* start Text provided *

Skip to content

_analyze api does not correctly use normalizers when specified #48650

Closed
@dougnelas

Description

@dougnelas

7.3.1 (bin/elasticsearch --version):

Plugins installed: []

Embedded Java 11 (java -version):

OS version (uname -a if on a Unix-like system):

Description: When using the _analyze api endpoint on an index with normalizer defined in the index settings. The output is coming from the default analyzer instead of the normalizer under test,

Steps to reproduce:

Create a test index

PUT word_delimiter_test
{
  "settings": {
    "analysis": {
      "char_filter": {
        "filter_noisy_characters": {
          "pattern": "[.-:\"]",
          "type": "pattern_replace",
          "replacement": " "
        },
        "convert_dots": {
          "flags": "CASE_INSENSITIVE",
          "pattern": "\\.(net|js|io)",
          "type": "pattern_replace",
          "replacement": "dot$1"

* end Text provided *

**Problem set**
1/ How would you put this sentence from the Elasticsearch issue into Spanish: "_analyze api does not correctly use normalizers when specified"?
2/ Can you give the records again from the line holding "unstable (604, 372)" through the end of the records, inclusive, with "Locate" changed to "Find" and everything else left as it is?

* start Task input *

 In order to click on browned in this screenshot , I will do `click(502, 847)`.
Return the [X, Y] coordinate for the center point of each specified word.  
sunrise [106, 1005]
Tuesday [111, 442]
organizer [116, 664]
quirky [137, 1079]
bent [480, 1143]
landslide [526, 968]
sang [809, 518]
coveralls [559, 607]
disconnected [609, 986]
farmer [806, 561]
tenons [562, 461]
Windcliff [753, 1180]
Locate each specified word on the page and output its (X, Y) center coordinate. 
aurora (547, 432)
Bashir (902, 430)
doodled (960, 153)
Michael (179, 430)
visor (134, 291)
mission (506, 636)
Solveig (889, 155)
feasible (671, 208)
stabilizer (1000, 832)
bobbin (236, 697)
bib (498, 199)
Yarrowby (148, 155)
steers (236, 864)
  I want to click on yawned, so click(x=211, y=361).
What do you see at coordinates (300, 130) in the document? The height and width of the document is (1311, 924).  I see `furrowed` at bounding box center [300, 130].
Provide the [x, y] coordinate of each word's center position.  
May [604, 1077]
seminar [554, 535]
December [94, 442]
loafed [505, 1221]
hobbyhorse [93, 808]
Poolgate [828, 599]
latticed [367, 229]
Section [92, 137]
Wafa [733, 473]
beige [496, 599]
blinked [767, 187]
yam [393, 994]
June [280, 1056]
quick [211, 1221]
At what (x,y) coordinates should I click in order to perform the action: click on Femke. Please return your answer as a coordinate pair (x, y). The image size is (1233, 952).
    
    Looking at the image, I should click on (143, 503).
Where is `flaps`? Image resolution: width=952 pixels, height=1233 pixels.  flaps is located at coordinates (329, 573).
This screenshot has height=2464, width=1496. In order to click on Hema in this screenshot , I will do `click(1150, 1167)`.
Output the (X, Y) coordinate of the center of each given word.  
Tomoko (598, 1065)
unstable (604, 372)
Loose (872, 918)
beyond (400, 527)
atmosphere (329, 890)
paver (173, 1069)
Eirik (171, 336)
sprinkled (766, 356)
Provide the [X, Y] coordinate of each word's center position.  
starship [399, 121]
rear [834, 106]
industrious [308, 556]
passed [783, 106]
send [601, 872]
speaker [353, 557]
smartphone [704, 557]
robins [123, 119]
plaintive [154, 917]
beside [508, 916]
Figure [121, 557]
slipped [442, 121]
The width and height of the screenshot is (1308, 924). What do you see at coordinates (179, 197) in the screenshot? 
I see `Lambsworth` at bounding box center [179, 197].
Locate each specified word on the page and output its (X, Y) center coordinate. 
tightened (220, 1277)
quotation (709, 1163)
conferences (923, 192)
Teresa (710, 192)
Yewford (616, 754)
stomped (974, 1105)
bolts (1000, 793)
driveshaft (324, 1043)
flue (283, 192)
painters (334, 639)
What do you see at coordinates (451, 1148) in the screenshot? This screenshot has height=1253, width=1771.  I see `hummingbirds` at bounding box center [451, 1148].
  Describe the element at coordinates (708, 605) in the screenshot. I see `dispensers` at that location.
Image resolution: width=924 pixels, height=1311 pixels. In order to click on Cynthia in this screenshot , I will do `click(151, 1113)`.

* end Task input *

**Worked solutions**
1/ La API _analyze no usa correctamente los normalizadores cuando se especifican.

2/
unstable (604, 372)
Loose (872, 918)
beyond (400, 527)
atmosphere (329, 890)
paver (173, 1069)
Eirik (171, 336)
sprinkled (766, 356)
Provide the [X, Y] coordinate of each word's center position.  
starship [399, 121]
rear [834, 106]
industrious [308, 556]
passed [783, 106]
send [601, 872]
speaker [353, 557]
smartphone [704, 557]
robins [123, 119]
plaintive [154, 917]
beside [508, 916]
Figure [121, 557]
slipped [442, 121]
The width and height of the screenshot is (1308, 924). What do you see at coordinates (179, 197) in the screenshot? 
I see `Lambsworth` at bounding box center [179, 197].
Find each specified word on the page and output its (X, Y) center coordinate. 
tightened (220, 1277)
quotation (709, 1163)
conferences (923, 192)
Teresa (710, 192)
Yewford (616, 754)
stomped (974, 1105)
bolts (1000, 793)
driveshaft (324, 1043)
flue (283, 192)
painters (334, 639)
What do you see at coordinates (451, 1148) in the screenshot? This screenshot has height=1253, width=1771.  I see `hummingbirds` at bounding box center [451, 1148].
  Describe the element at coordinates (708, 605) in the screenshot. I see `dispensers` at that location.
Image resolution: width=924 pixels, height=1311 pixels. In order to click on Cynthia in this screenshot , I will do `click(151, 1113)`.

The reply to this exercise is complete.